* [Aanwijzingen bij opdracht]
Orden de regels van alle items hieronder als een Markdown-tabel met de kolommen Nummer en Regel, en laat lege regels weg. Neem de afbeeldingen niet op in je antwoord.

* [Ingevoerde gegevens]
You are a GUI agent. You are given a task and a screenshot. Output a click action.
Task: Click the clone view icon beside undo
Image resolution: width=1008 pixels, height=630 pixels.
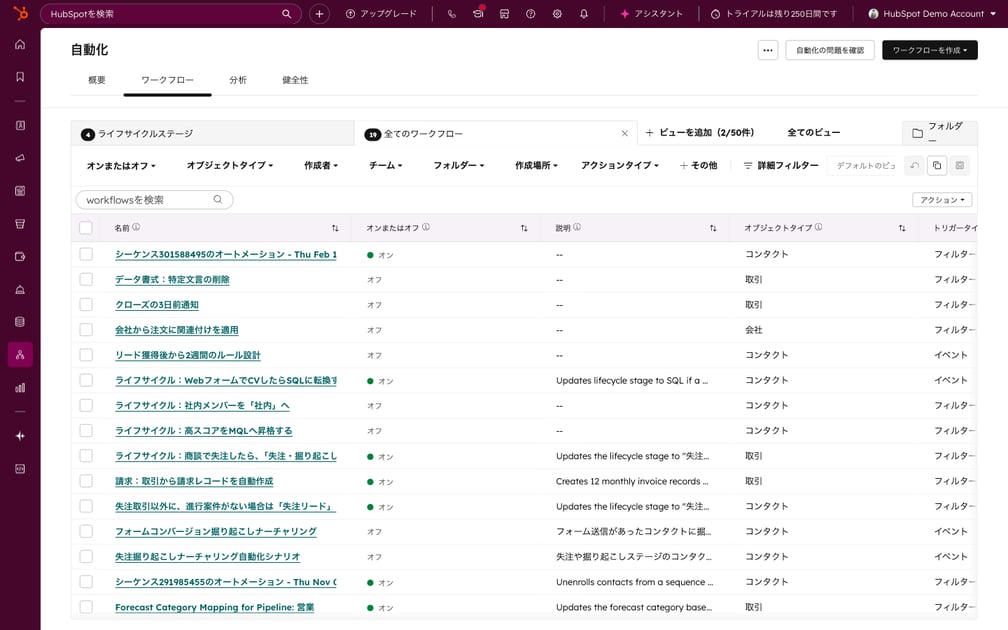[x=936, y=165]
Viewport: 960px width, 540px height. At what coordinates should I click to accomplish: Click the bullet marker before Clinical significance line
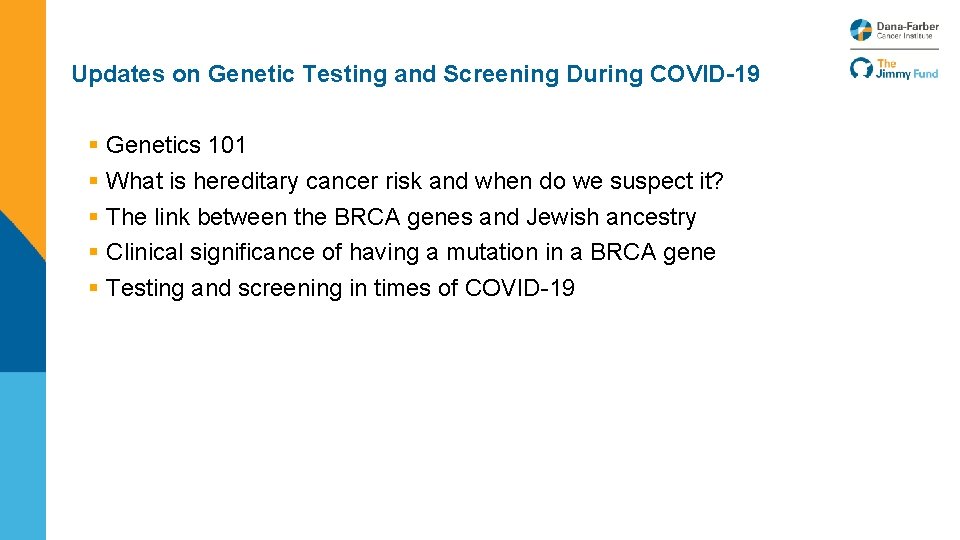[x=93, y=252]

* [Uitwerking]
| Nummer | Regel |
|---|---|
| 1 | You are a GUI agent. You are given a task and a screenshot. Output a click action. |
| 2 | Task: Click the clone view icon beside undo |
| 3 | Image resolution: width=1008 pixels, height=630 pixels. |
| 4 | [x=936, y=165] |
| 5 | Viewport: 960px width, 540px height. At what coordinates should I click to accomplish: Click the bullet marker before Clinical significance line |
| 6 | [x=93, y=252] |